Two years later, Van Tienhoven helped Director Kieft launch the Shrovetide massacre of the Weckquaesgeeks, the start of two bloody years that led to the recall of Kieft and the arrival of Peter Stuyvesant. In the aftermath, Van Tienhoven's mother-in-law reputedly kicked severed Indian heads like a soccer ball.

Though married, Van Tienhoven was an incorrigible womanizer. While he slaughtered Indian men, he chased after their women wearing nothing but a patch over his privates. So addictive was his lust for their flesh that no punishment from the Director could still his passions.

During a trip to Holland, Van Tienhoven seduced a basketmaker's daughter. He and his sweetheart Lysbeth set up house together, enjoying carnal conversation as the Dutch described the marital act. With the sheriff on his trail, Van Tienhoven proposed marriage and the couple escaped aboard a ship bound for New Amsterdam. Unfortunately for Lysbeth, Van Tienhoven's wife Rachel was waiting on the dock.

Upon his return, Van Tienhoven wormed his way back into Director Stuyvesant's administration, so sweetening the mouths of Stuyvesant and his Councillors that they could taste no bitterness toward him. As one observer noted, the sweetness was about to cause a heavy and severe purgation from those same mouths.

Van Tienhoven evidently dipped his hand in the till. Dismissed from his post, he wandered too close to the East River and drowned, or so Director Stuyvesant, eager to put the episode behind him, ruled when Van Tienhoven's hat and cane were found bobbing along the shore. In the people's view, the man had in fact absconded to Barbados with the embezzled funds.

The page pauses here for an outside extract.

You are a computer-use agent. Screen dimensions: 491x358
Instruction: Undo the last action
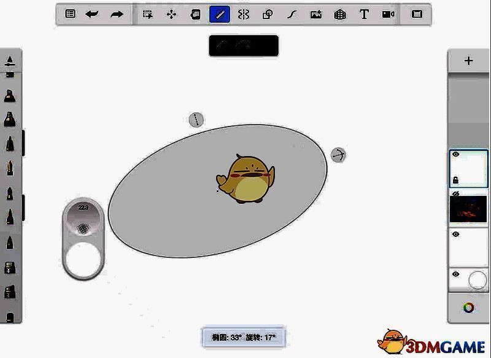point(92,12)
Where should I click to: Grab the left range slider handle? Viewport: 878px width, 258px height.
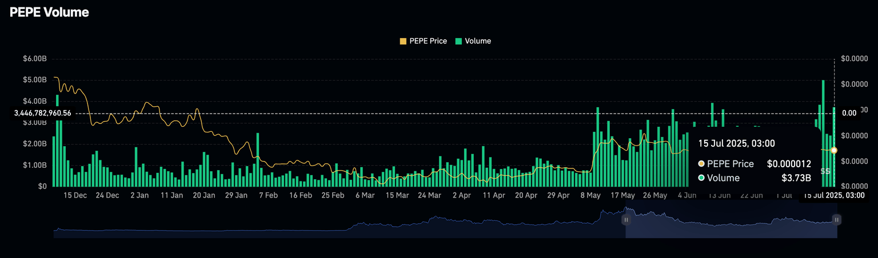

"Lecherously Van Tienhoven smiled because he was the biggest womanizer in town, no matter how married or how ugly he was. The next time a woman resisted his charms, he'd spout his devil strategy to ease her mind over prying eyes. Don't worry, honey, he'd say, if anybody gossips it'll be a devil lying out their mouth."
-- Jackie Lambert in
The Mevrouw Who Saved Manhattan.

Bill's Book

Meet Griet Reyniers, Anthony van Salee, Cornelis van Tienhoven and other Notorious New Yorkers in

The Mevrouw Who
Saved Manhattan
A Novel of New Amsterdam

"A very authentic ring, like etchings
by Van Ostade and Steen."
-- Charles Wendell, Ph.D.,
President of the
New Netherland Institute

book cover

Join Mevrouw Jackie Lambert
on a madcap ride through
New York history.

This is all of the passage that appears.